Exercise directions |
Each entry is to be transcribed exactly, with nothing added or dropped.

>>>

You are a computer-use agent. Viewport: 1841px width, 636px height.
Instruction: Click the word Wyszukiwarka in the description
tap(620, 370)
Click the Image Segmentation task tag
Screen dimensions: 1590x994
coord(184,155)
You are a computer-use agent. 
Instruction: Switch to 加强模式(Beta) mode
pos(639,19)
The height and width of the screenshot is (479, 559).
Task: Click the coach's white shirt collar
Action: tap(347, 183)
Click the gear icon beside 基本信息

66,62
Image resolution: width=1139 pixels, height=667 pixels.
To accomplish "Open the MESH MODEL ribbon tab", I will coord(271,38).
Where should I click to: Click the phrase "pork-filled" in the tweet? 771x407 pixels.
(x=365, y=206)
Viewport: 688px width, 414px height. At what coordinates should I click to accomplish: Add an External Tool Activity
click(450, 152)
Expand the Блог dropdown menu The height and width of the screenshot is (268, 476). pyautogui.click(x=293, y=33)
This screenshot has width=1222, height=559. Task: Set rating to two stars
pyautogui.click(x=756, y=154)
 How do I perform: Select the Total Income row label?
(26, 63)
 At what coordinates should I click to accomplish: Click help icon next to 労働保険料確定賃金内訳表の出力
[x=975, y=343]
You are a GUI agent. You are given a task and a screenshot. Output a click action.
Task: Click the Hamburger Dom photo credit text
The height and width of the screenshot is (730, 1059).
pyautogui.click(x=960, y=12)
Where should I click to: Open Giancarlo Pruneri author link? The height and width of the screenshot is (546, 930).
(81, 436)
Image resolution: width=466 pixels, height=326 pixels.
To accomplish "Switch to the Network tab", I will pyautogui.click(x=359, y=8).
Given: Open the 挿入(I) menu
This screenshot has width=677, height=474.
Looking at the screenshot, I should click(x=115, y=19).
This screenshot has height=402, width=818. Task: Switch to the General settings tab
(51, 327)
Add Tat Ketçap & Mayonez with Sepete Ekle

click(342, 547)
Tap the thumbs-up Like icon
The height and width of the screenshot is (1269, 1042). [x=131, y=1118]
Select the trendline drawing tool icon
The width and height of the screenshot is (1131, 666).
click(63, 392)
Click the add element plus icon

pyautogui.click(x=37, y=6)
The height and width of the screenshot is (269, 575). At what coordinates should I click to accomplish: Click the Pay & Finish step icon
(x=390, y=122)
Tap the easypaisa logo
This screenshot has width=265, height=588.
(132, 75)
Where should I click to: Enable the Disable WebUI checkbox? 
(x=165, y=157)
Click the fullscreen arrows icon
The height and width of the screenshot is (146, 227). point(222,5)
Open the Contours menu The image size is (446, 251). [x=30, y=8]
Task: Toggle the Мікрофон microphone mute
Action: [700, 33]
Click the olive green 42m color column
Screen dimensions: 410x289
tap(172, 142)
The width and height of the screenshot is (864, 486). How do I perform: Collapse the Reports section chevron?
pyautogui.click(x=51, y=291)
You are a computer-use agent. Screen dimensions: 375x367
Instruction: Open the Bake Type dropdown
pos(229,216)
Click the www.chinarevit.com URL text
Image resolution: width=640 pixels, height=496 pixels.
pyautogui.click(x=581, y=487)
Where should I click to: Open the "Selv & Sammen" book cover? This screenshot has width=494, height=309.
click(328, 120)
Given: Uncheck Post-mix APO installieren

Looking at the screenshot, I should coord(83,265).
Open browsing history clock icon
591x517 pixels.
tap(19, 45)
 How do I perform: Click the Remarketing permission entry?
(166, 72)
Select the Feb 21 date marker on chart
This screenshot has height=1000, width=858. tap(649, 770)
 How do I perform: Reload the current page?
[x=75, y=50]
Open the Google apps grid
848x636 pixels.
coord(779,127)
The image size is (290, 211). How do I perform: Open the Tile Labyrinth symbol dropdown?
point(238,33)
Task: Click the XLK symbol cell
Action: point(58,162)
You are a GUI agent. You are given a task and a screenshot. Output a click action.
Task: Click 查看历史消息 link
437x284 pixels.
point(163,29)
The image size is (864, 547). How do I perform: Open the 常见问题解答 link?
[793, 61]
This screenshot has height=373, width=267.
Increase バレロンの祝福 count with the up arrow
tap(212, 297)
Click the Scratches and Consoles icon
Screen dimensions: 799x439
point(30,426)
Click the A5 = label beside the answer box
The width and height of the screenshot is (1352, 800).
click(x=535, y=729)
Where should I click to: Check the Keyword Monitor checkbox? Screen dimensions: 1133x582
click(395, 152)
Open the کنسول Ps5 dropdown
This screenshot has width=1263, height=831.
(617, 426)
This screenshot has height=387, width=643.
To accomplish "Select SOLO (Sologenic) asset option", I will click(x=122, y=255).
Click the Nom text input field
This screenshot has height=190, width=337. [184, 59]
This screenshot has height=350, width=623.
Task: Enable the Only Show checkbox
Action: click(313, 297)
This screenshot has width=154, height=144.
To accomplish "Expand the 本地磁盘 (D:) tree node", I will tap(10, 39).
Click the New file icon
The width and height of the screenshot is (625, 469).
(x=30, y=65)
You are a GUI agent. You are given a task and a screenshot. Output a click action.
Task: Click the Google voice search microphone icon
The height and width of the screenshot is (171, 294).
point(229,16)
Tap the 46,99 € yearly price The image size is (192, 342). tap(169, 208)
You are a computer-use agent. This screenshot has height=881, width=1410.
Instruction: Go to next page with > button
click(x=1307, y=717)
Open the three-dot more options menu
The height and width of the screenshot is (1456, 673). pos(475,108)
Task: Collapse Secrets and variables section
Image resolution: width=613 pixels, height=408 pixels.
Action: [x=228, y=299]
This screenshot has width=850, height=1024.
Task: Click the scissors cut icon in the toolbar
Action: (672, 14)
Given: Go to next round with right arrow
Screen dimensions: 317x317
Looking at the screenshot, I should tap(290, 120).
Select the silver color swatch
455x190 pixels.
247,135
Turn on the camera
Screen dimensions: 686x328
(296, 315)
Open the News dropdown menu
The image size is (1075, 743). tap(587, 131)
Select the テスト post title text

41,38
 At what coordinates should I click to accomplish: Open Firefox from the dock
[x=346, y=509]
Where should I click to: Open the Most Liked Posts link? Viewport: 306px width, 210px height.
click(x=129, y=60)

<<<

Answer to this problem |
You are a computer-use agent. Viewport: 1841px width, 636px height.
Instruction: Click the word Wyszukiwarka in the description
tap(620, 370)
Click the Image Segmentation task tag
Screen dimensions: 1590x994
coord(184,155)
You are a computer-use agent. 
Instruction: Switch to 加强模式(Beta) mode
pos(639,19)
The height and width of the screenshot is (479, 559).
Task: Click the coach's white shirt collar
Action: tap(347, 183)
Click the gear icon beside 基本信息

66,62
Image resolution: width=1139 pixels, height=667 pixels.
To accomplish "Open the MESH MODEL ribbon tab", I will coord(271,38).
Where should I click to: Click the phrase "pork-filled" in the tweet? 771x407 pixels.
(x=365, y=206)
Viewport: 688px width, 414px height. At what coordinates should I click to accomplish: Add an External Tool Activity
click(450, 152)
Expand the Блог dropdown menu The height and width of the screenshot is (268, 476). pyautogui.click(x=293, y=33)
This screenshot has width=1222, height=559. Task: Set rating to two stars
pyautogui.click(x=756, y=154)
 How do I perform: Select the Total Income row label?
(26, 63)
 At what coordinates should I click to accomplish: Click help icon next to 労働保険料確定賃金内訳表の出力
[x=975, y=343]
You are a GUI agent. You are given a task and a screenshot. Output a click action.
Task: Click the Hamburger Dom photo credit text
The height and width of the screenshot is (730, 1059).
pyautogui.click(x=960, y=12)
Where should I click to: Open Giancarlo Pruneri author link? The height and width of the screenshot is (546, 930).
(81, 436)
Image resolution: width=466 pixels, height=326 pixels.
To accomplish "Switch to the Network tab", I will pyautogui.click(x=359, y=8).
Given: Open the 挿入(I) menu
This screenshot has width=677, height=474.
Looking at the screenshot, I should click(x=115, y=19).
This screenshot has height=402, width=818. Task: Switch to the General settings tab
(51, 327)
Add Tat Ketçap & Mayonez with Sepete Ekle

click(342, 547)
Tap the thumbs-up Like icon
The height and width of the screenshot is (1269, 1042). [x=131, y=1118]
Select the trendline drawing tool icon
The width and height of the screenshot is (1131, 666).
click(63, 392)
Click the add element plus icon

pyautogui.click(x=37, y=6)
The height and width of the screenshot is (269, 575). At what coordinates should I click to accomplish: Click the Pay & Finish step icon
(x=390, y=122)
Tap the easypaisa logo
This screenshot has width=265, height=588.
(132, 75)
Where should I click to: Enable the Disable WebUI checkbox? 
(x=165, y=157)
Click the fullscreen arrows icon
The height and width of the screenshot is (146, 227). point(222,5)
Open the Contours menu The image size is (446, 251). [x=30, y=8]
Task: Toggle the Мікрофон microphone mute
Action: [700, 33]
Click the olive green 42m color column
Screen dimensions: 410x289
tap(172, 142)
The width and height of the screenshot is (864, 486). How do I perform: Collapse the Reports section chevron?
pyautogui.click(x=51, y=291)
You are a computer-use agent. Screen dimensions: 375x367
Instruction: Open the Bake Type dropdown
pos(229,216)
Click the www.chinarevit.com URL text
Image resolution: width=640 pixels, height=496 pixels.
pyautogui.click(x=581, y=487)
Where should I click to: Open the "Selv & Sammen" book cover? This screenshot has width=494, height=309.
click(328, 120)
Given: Uncheck Post-mix APO installieren

Looking at the screenshot, I should coord(83,265).
Open browsing history clock icon
591x517 pixels.
tap(19, 45)
 How do I perform: Click the Remarketing permission entry?
(166, 72)
Select the Feb 21 date marker on chart
This screenshot has height=1000, width=858. tap(649, 770)
 How do I perform: Reload the current page?
[x=75, y=50]
Open the Google apps grid
848x636 pixels.
coord(779,127)
The image size is (290, 211). How do I perform: Open the Tile Labyrinth symbol dropdown?
point(238,33)
Task: Click the XLK symbol cell
Action: point(58,162)
You are a GUI agent. You are given a task and a screenshot. Output a click action.
Task: Click 查看历史消息 link
437x284 pixels.
point(163,29)
The image size is (864, 547). How do I perform: Open the 常见问题解答 link?
[793, 61]
This screenshot has height=373, width=267.
Increase バレロンの祝福 count with the up arrow
tap(212, 297)
Click the Scratches and Consoles icon
Screen dimensions: 799x439
point(30,426)
Click the A5 = label beside the answer box
The width and height of the screenshot is (1352, 800).
click(x=535, y=729)
Where should I click to: Check the Keyword Monitor checkbox? Screen dimensions: 1133x582
click(395, 152)
Open the کنسول Ps5 dropdown
This screenshot has width=1263, height=831.
(617, 426)
This screenshot has height=387, width=643.
To accomplish "Select SOLO (Sologenic) asset option", I will click(x=122, y=255).
Click the Nom text input field
This screenshot has height=190, width=337. [184, 59]
This screenshot has height=350, width=623.
Task: Enable the Only Show checkbox
Action: click(313, 297)
This screenshot has width=154, height=144.
To accomplish "Expand the 本地磁盘 (D:) tree node", I will tap(10, 39).
Click the New file icon
The width and height of the screenshot is (625, 469).
(x=30, y=65)
You are a GUI agent. You are given a task and a screenshot. Output a click action.
Task: Click the Google voice search microphone icon
The height and width of the screenshot is (171, 294).
point(229,16)
Tap the 46,99 € yearly price The image size is (192, 342). tap(169, 208)
You are a computer-use agent. This screenshot has height=881, width=1410.
Instruction: Go to next page with > button
click(x=1307, y=717)
Open the three-dot more options menu
The height and width of the screenshot is (1456, 673). pos(475,108)
Task: Collapse Secrets and variables section
Image resolution: width=613 pixels, height=408 pixels.
Action: [x=228, y=299]
This screenshot has width=850, height=1024.
Task: Click the scissors cut icon in the toolbar
Action: (672, 14)
Given: Go to next round with right arrow
Screen dimensions: 317x317
Looking at the screenshot, I should tap(290, 120).
Select the silver color swatch
455x190 pixels.
247,135
Turn on the camera
Screen dimensions: 686x328
(296, 315)
Open the News dropdown menu
The image size is (1075, 743). tap(587, 131)
Select the テスト post title text

41,38
 At what coordinates should I click to accomplish: Open Firefox from the dock
[x=346, y=509]
Where should I click to: Open the Most Liked Posts link? Viewport: 306px width, 210px height.
click(x=129, y=60)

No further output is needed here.